Además de todas estas partes, cada una de nosotras cuenta con un "Self", que sería nuestro "yo más profundo", nuestra esencia. La esencia nunca desaparece, aunque a veces pueda quedar tapada por el ruido de otras partes. En psicoterapia a esta parte la llamamos adulta, pues desde ella podemos sentir calma, confianza, creatividad, coraje, curiosidad, claridad y todas esas características que acompañan a nuestro ser.
Muchas veces llegamos a terapia porque las partes que nos protegen nos siguen ayudando de la misma forma de siempre, con la diferencia de que en el momento presente esos recursos ya no son tan útiles.
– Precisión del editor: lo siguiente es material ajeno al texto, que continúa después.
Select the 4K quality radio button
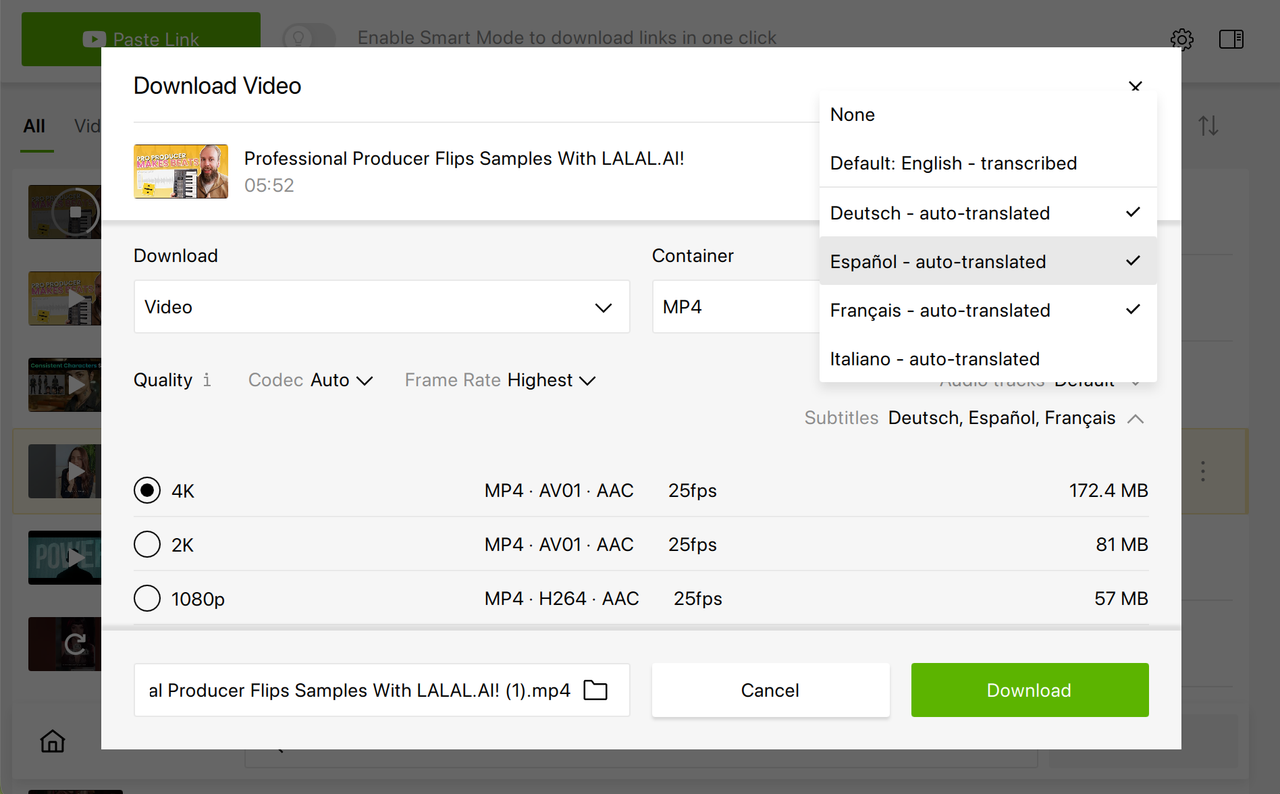 click(147, 491)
Por ejemplo, si en mi infancia sufrí acoso escolar, tiene mucho sentido que haya necesitado una parte evitativa que me ayudaba a pasar desapercibida para no seguir recibiendo más daño. Sin embargo, en el presente, que mi sistema interno esté dirigido por esta parte puede llevar a que, por ejemplo, no pueda poner límites cuando lo necesito.
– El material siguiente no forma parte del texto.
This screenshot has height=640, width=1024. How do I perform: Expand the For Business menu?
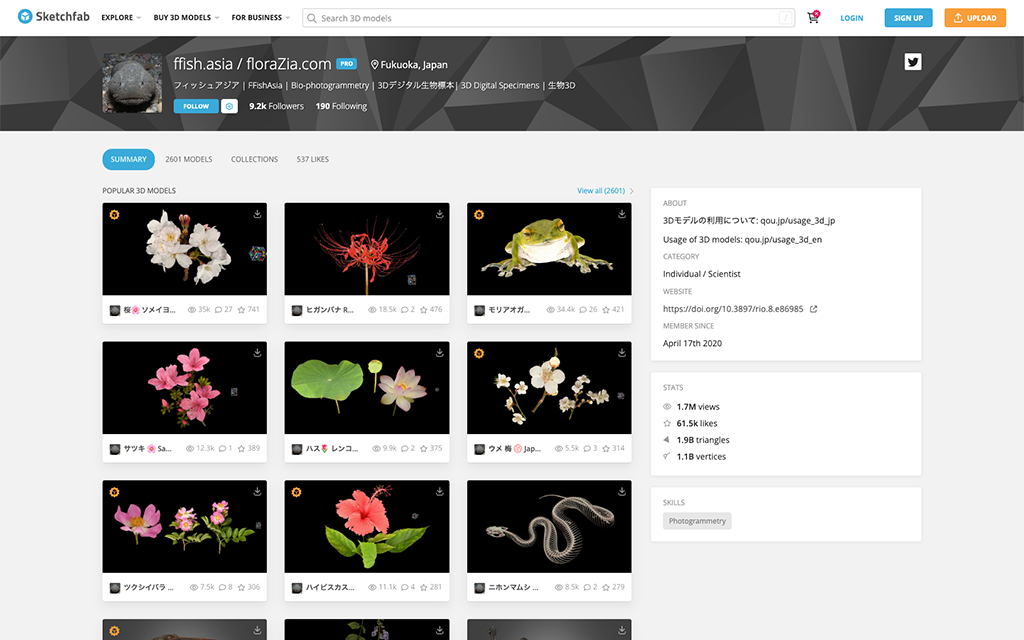[260, 18]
Entonces, el problema no es esa parte de ti, sino que no está actualizada a tu presente. Porque se quedó congelada en el momento en que tuvo que aparecer, junto con las partes vulnerables que tuvo que proteger.
Cómo se trabaja en terapia
En terapia trabajamos para conocer a nuestro sistema interno desde la curiosidad y la compasión. Exploramos la historia de nuestras partes, el porqué están aquí y cómo nos han ayudado a lo largo de nuestra vida. Poco a poco, este trabajo nos permite acercarnos a las partes más vulnerables y acompañarlas desde nuestro Self para, así, vivir una vida más alineada y conectada con nosotras mismas y con el mundo.
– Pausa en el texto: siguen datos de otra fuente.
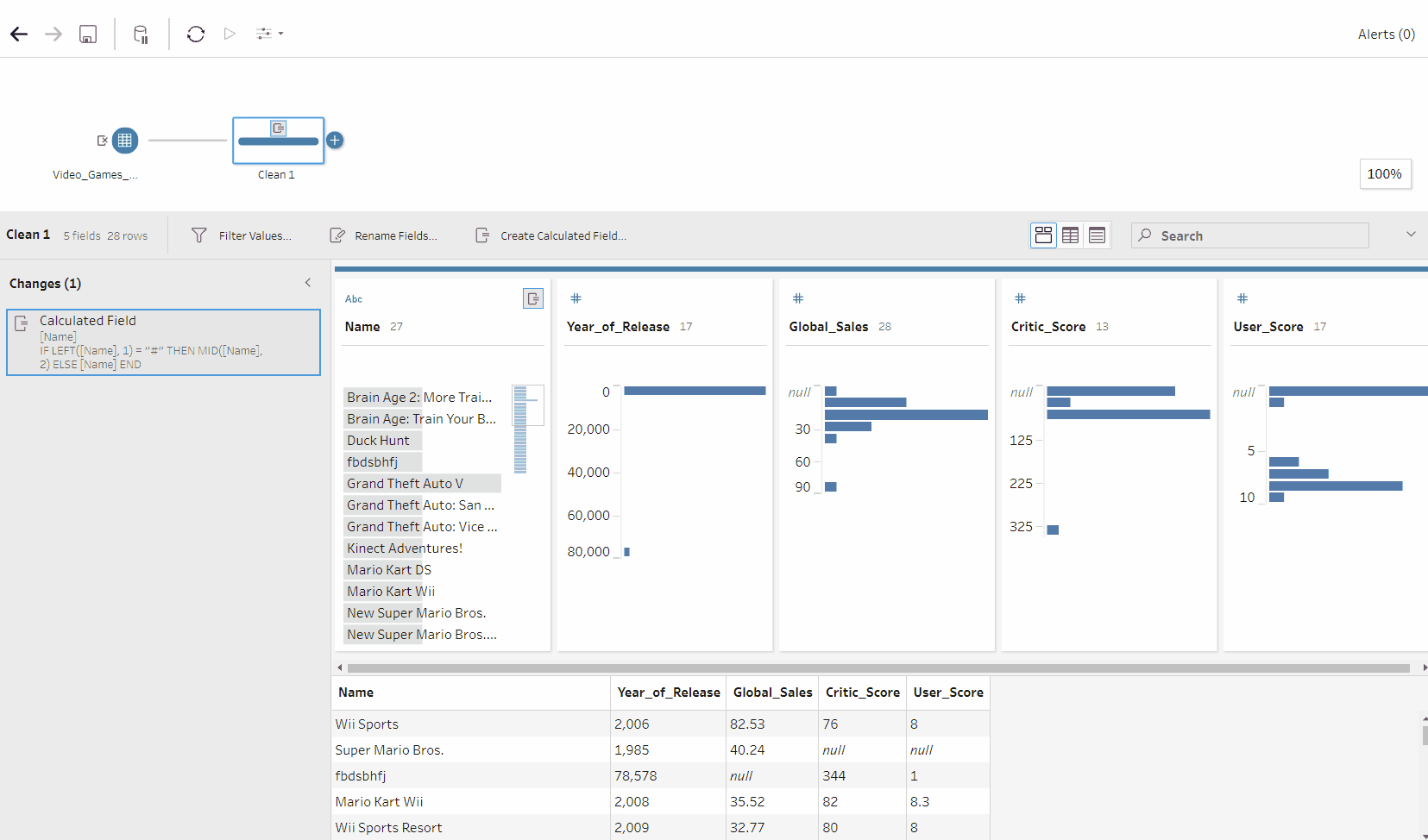This screenshot has width=1428, height=840.
Task: Click the Search input field
Action: click(x=1260, y=235)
Como dijo Robert Falconer, "nuestro mundo interno a veces se siente como una guerra civil..., pero podemos trabajar en él para que se convierta en una orquesta", en la que cada parte pueda ocupar su espacio y el director de la orquesta (el Self) pueda guiar a los músicos para que todo suene en armonía.
Bibliografía
Anderson, F. G., Schwartz, R. C., y Sweezy, M. (2019). Sistemas de familia interna: Manual de habilidades (IFS). Madrid: Editorial Eleftheria.
Schwartz, R. C. (2021). No hay partes malas: Sanar el trauma y recobrar la plenitud con el modelo Sistemas de familia interna (IFS). Madrid: Editorial Eleftheria.
West, C., Gong, S. (ilustrador), y Arenas, A. (trad.). (2022). Todos tenemos partes: Una guía ilustrada para sanar el trauma con los Sistemas de la Familia Interna. Publicado de forma independiente.